**WHAT TO WORK ON**
Could you write out, word for word, only the lines from the one containing "agent. This screenshot has width=1456, height=819." through the last line of the data below?

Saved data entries
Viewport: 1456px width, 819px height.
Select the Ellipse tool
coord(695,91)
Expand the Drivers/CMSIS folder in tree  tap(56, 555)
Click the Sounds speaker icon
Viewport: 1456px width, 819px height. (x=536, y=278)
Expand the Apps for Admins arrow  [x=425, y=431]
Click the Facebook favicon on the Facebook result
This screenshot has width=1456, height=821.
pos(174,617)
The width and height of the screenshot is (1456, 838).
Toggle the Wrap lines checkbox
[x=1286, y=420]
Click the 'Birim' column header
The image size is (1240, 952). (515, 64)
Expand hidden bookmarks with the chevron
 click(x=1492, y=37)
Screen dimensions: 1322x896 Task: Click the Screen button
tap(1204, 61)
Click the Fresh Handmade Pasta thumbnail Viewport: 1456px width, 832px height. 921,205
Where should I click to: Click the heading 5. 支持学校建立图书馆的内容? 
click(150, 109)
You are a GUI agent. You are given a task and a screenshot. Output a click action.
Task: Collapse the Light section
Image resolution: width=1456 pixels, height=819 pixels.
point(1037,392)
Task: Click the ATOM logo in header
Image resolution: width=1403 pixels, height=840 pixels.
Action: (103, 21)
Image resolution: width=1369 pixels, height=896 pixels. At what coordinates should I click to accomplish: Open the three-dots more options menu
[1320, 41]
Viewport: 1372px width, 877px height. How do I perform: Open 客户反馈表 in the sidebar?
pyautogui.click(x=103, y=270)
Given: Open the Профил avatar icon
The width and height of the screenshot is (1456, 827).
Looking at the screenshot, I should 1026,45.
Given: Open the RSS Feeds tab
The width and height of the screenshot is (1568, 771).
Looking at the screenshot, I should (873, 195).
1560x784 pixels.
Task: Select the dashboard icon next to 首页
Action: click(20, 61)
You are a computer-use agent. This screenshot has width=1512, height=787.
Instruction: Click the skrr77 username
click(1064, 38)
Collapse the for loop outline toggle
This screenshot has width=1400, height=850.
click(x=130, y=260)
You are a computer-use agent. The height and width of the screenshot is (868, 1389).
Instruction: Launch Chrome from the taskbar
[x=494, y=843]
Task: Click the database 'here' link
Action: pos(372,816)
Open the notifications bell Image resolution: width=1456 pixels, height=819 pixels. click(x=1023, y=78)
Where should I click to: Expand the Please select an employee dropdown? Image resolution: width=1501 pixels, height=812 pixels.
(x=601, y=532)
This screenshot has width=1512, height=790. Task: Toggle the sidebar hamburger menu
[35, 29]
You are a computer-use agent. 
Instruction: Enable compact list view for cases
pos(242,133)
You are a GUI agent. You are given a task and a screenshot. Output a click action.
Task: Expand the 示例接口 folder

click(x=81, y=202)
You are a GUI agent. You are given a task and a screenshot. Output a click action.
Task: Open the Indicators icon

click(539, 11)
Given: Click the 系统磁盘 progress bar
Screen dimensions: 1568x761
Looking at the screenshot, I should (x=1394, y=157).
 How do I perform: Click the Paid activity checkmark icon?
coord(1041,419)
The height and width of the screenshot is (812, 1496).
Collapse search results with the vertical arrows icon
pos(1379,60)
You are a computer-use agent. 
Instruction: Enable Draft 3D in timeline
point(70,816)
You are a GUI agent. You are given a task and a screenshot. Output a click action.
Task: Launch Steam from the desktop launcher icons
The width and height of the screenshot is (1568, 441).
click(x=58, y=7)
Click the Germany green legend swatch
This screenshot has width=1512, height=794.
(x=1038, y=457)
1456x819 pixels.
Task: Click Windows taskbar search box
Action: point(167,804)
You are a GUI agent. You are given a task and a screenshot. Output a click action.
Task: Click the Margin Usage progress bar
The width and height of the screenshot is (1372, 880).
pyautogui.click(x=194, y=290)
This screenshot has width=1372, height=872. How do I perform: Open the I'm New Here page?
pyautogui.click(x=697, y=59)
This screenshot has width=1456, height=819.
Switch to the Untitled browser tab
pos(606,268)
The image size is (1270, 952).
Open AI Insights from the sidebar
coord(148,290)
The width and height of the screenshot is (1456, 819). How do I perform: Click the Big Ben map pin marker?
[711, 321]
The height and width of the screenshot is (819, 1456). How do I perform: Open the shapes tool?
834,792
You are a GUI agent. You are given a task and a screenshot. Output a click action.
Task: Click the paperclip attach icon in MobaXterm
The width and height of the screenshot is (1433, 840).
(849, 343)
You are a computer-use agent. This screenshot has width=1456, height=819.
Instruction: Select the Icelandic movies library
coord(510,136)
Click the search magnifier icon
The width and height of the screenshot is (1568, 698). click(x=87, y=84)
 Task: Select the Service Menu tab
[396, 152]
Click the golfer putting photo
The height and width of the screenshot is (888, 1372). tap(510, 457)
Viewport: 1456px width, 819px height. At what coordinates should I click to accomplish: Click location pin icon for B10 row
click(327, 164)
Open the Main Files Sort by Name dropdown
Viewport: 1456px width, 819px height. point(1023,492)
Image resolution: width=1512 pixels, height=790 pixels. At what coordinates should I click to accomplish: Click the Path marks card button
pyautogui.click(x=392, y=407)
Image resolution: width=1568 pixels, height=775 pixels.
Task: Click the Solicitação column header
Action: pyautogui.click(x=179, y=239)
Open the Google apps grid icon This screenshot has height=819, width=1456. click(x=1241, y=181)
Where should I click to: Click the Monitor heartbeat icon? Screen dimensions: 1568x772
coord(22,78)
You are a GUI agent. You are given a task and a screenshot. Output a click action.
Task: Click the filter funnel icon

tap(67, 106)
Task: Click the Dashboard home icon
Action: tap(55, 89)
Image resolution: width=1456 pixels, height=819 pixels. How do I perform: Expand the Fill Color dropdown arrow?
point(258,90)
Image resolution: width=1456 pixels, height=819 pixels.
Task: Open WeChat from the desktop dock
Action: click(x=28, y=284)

**REPLY TO THE TASK**
You are a computer-use agent. This screenshot has width=1456, height=819.
Instruction: Select the Icelandic movies library
coord(510,136)
Click the search magnifier icon
The width and height of the screenshot is (1568, 698). click(x=87, y=84)
 Task: Select the Service Menu tab
[396, 152]
Click the golfer putting photo
The height and width of the screenshot is (888, 1372). tap(510, 457)
Viewport: 1456px width, 819px height. At what coordinates should I click to accomplish: Click location pin icon for B10 row
click(327, 164)
Open the Main Files Sort by Name dropdown
Viewport: 1456px width, 819px height. point(1023,492)
Image resolution: width=1512 pixels, height=790 pixels. At what coordinates should I click to accomplish: Click the Path marks card button
pyautogui.click(x=392, y=407)
Image resolution: width=1568 pixels, height=775 pixels.
Task: Click the Solicitação column header
Action: pyautogui.click(x=179, y=239)
Open the Google apps grid icon This screenshot has height=819, width=1456. click(x=1241, y=181)
Where should I click to: Click the Monitor heartbeat icon? Screen dimensions: 1568x772
coord(22,78)
You are a GUI agent. You are given a task and a screenshot. Output a click action.
Task: Click the filter funnel icon

tap(67, 106)
Task: Click the Dashboard home icon
Action: tap(55, 89)
Image resolution: width=1456 pixels, height=819 pixels. How do I perform: Expand the Fill Color dropdown arrow?
point(258,90)
Image resolution: width=1456 pixels, height=819 pixels.
Task: Open WeChat from the desktop dock
Action: click(x=28, y=284)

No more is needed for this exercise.